Firstly, I do ML research in Haskell! Here’s a published example: Modelling the neural code in large populations of correlated neurons | eLife

I’m in the middle of a big refactor of my ML library called Goal (GitHub - alex404/goal: The Geometric OptimizAtion Libraries). I’m working on another ML article (hoping to submit by the end of the year), and the library will provide implementations of the theory in the article.

So, on the positive sides: yes its possible! My interest in ML are very theoretical, and using the type system to embody the mathematics of what I’m doing has been extremely helpful. I even implemented backpropagation using laziness by simultaneously recursing on the forward and backward passes. So fun! So elegant!

On the negative sides, if what you want is SOTA performance and maximum engineering, Haskell will likely be in the way.

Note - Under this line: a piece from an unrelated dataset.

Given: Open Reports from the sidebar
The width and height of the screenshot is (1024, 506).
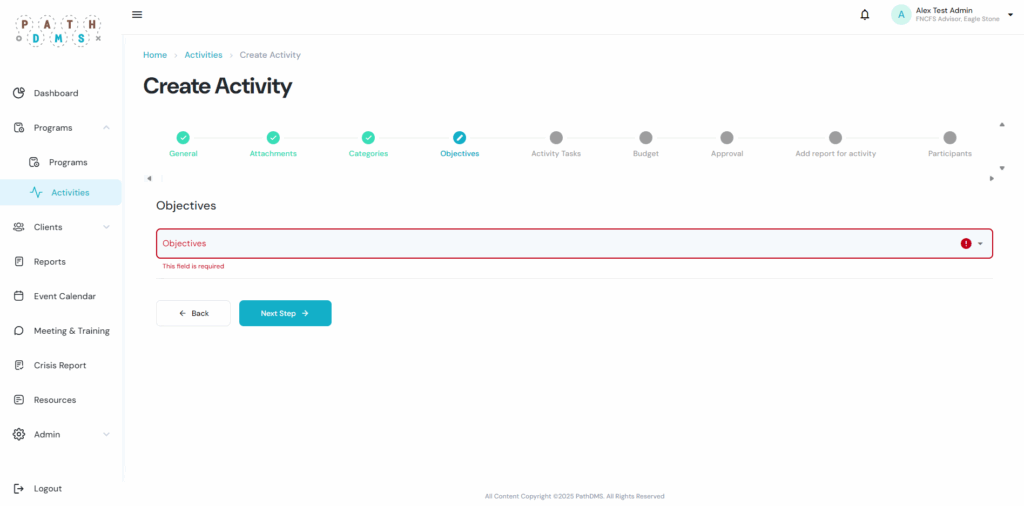Looking at the screenshot, I should [49, 262].
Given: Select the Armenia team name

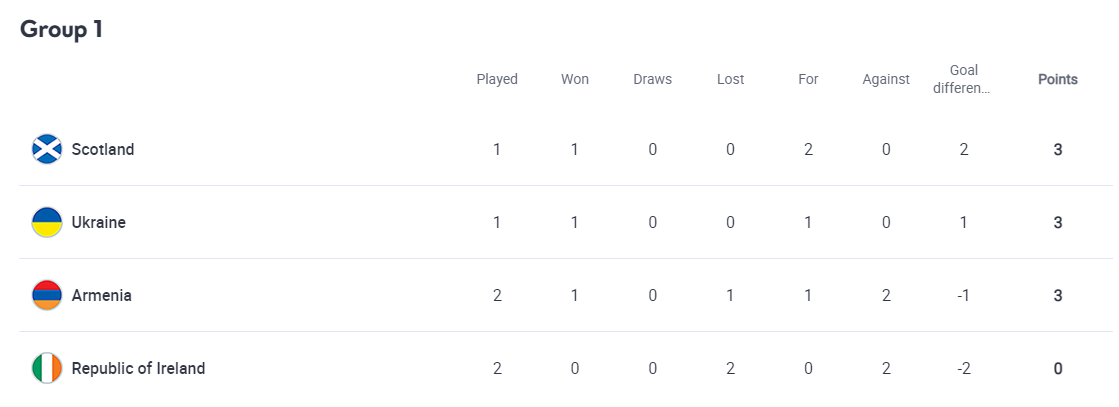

There are numerous good solutions for GPU computing in Haskell, but at the end of the day, the simplicity and vast ecosystem around Python makes it really hard to compete with.

Even languages like Julia which are practically designed for this have a hard time taking mindshare away from Python. This is exacerbated by advances in LLMs, where you can basically tell ChatGPT to throw together a neural network and plots with arbitrary specification, and you’ll likely have the implementation you seek within a day, compared to the week it would take you to develop everything from scratch.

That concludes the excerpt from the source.